Everything I read online refers to this "Connected Home Adapter" part that DirecTV never gave me. I've called DirecTV several times and they claim I shouldn't need it with my equipment and that everything should be working fine.

Any ideas? Thanks...


----------



## hilmar2k (Mar 18, 2007)

I assume that you have DECA adapters for all receivers?


----------



## The Merg (Jun 24, 2007)

hilmar2k said:


> I assume that you have DECA adapters for all receivers?


I'm assuming not from the description. If he is just activating WHDVR, then he would not have had the DECAs installed at the time of installation.

*@OP:*
The receivers that you have do not have DECAs built-in so you need the external DECA units for each of your receviers.. For internet access, you would also need an additional DECA and a Power Supply (PI - Power Inserter) that is connected to your router. In order for you to have WHDVR working right now, you will need to use your home network like you did when you had it working.

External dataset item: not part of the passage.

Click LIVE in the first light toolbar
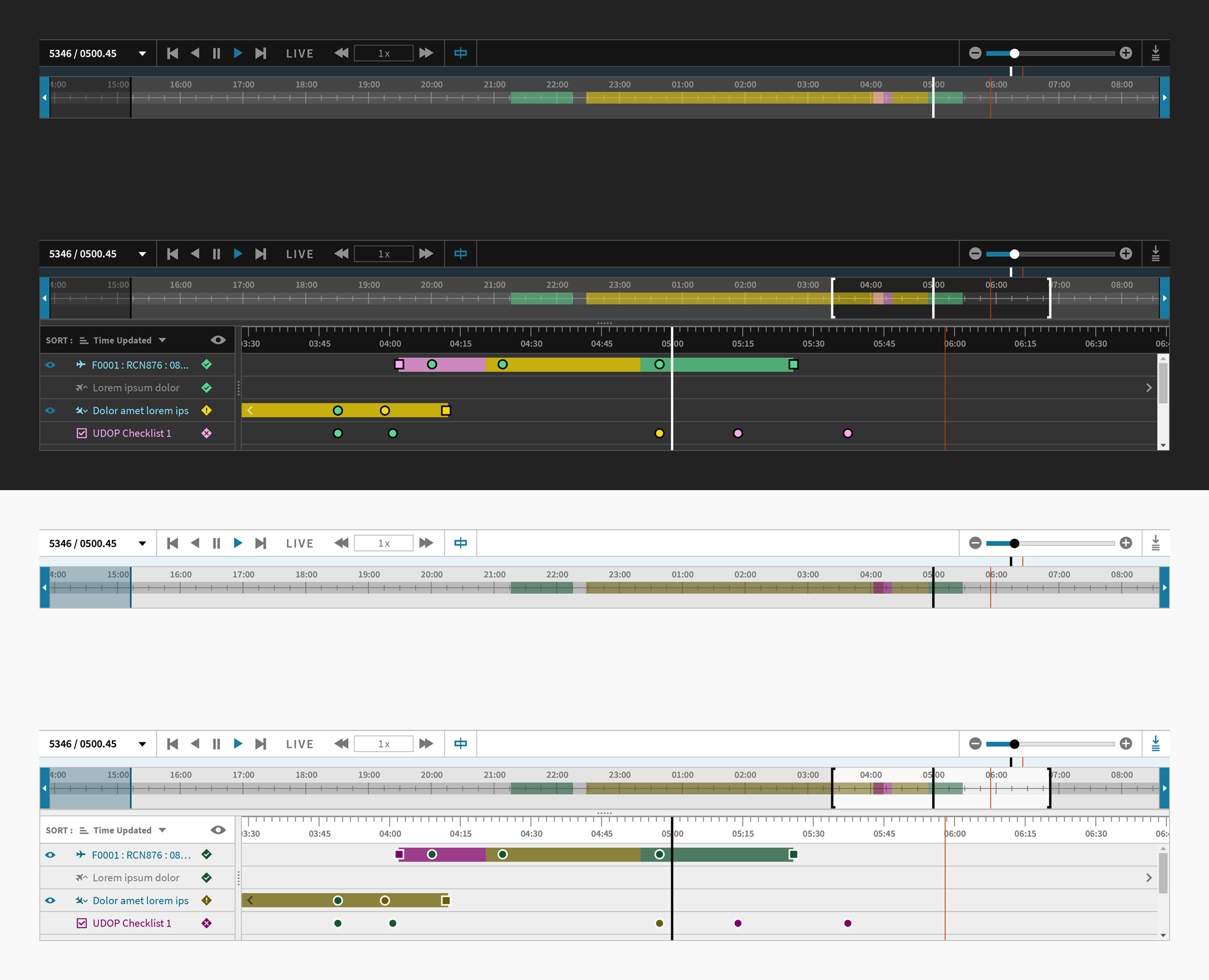This screenshot has width=1209, height=980. 299,543
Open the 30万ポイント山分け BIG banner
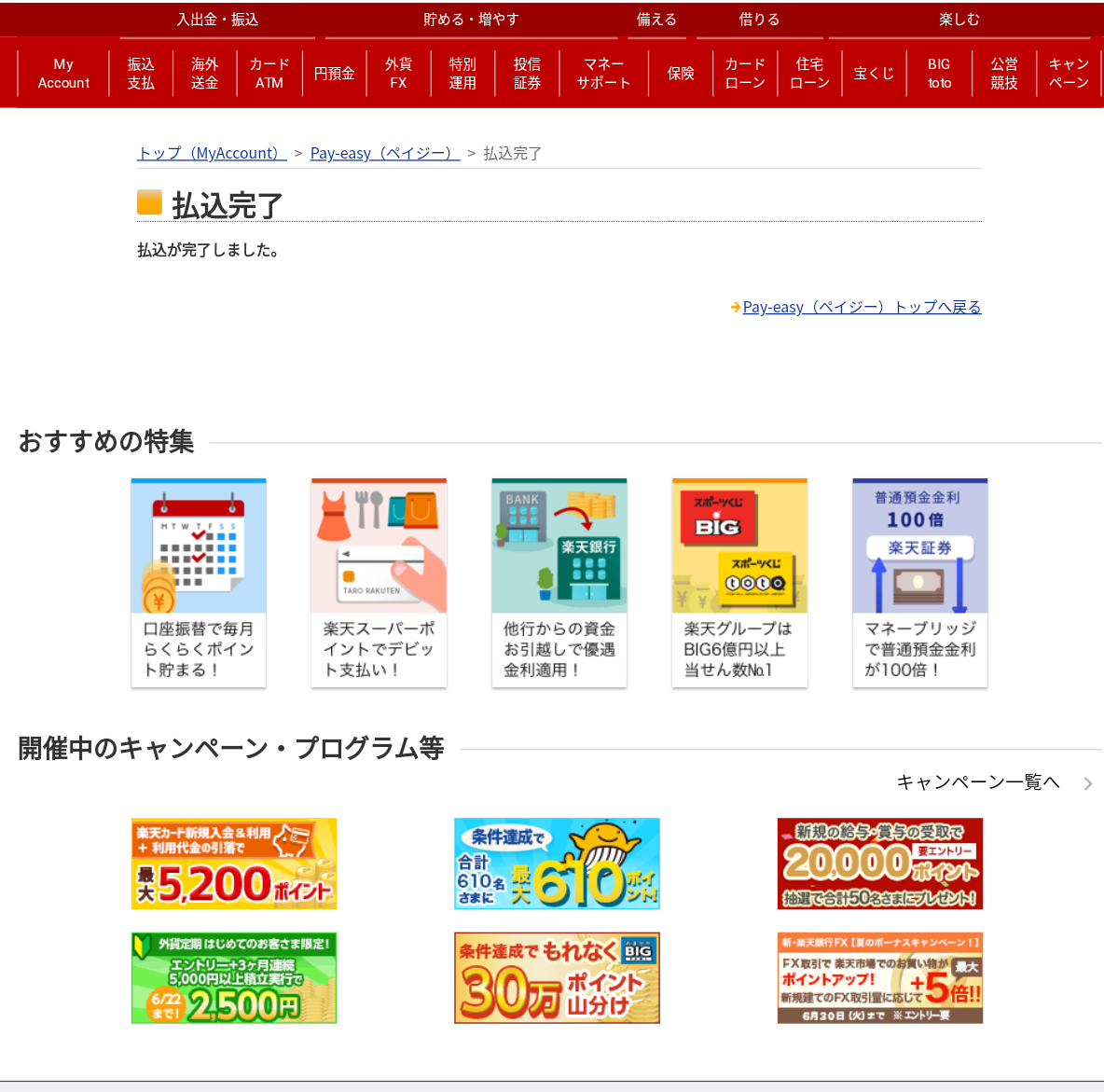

If you want to have a supported configuration, you will need to have the WHDVR upgrade performed by DirecTV. In your case, it will be expensive ($199 for 2 DECAs and a Broadband DECA), but you might be able to work them down on the price. It might also be possible to convince them to just ship you the DECAs for you to self-install (usually at about $25 each).

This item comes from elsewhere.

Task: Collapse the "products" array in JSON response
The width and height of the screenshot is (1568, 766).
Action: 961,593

You can also go for an unsupported DECA install by purchasing the DECAs via ebay or Solid Signal and self-installing them.

- Merg


----------



## veryoldschool (Dec 10, 2006)

The Merg said:
 

> I'm assuming not from the description. If he is just activating WHDVR, then he would not have had the DECAs installed at the time of installation.
> 
> *@OP:*
> The receivers that you have do not have DECAs built-in so you need the external DECA units for each of your receviers.. For internet access, you would also need an additional DECA and a Power Supply (PI - Power Inserter) that is connected to your router. In order for you to have WHDVR working right now, you will need to use your home network like you did when you had it working.
> ...


----------



## mikeindustries (Feb 6, 2011)

Thanks guys. You are correct in that I don't have these DECA adapters. It bugs me that three separate calls to DirecTV resulted in them telling me I didn't need adapters to use DECA.

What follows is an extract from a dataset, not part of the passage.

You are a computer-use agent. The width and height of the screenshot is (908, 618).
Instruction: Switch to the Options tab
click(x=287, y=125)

So, since we don't use the downstairs receiver much, I'm probably best off keeping the ethernet setup if the cost to upgrade is too much. Let me ask you this: if I had signed up for the whole home service during the new install, would they have given me the adapters for free or for cheap? If so, I'll see if I can talk them into it.


----------



## The Merg (Jun 24, 2007)

mikeindustries said:


> Thanks guys. You are correct in that I don't have these DECA adapters. It bugs me that three separate calls to DirecTV resulted in them telling me I didn't need adapters to use DECA.
> 
> So, since we don't use the downstairs receiver much, I'm probably best off keeping the ethernet setup if the cost to upgrade is too much. Let me ask you this: if I had signed up for the whole home service during the new install, would they have given me the adapters for free or for cheap? If so, I'll see if I can talk them into it.


If you don't use it often, MRV over ethernet would probably be fine. If you had it done when you got the initial install, it might still have cost an additional $199 at that time.

While I doubt you would get it for free, you can probably get them for about $25 each, which wouldn't be that bad. If you can, try to get 2 DECAs and a Broadband DECA with a PI. That will give you a DECA for each receiver and then the Broadband DECA would be used to connect the receiver network to your home network.

- Merg


----------



## dsw2112 (Jun 13, 2009)

The Merg said:


> ... If you can, try to get 2 DECAs and a Broadband DECA with a PI. That will give you a DECA for each receiver and then the Broadband DECA would be used to connect the receiver network to your home network.
> 
> - Merg


The OP may also need a BSF for the SWMLnb (if not green label) and a green label splitter.


----------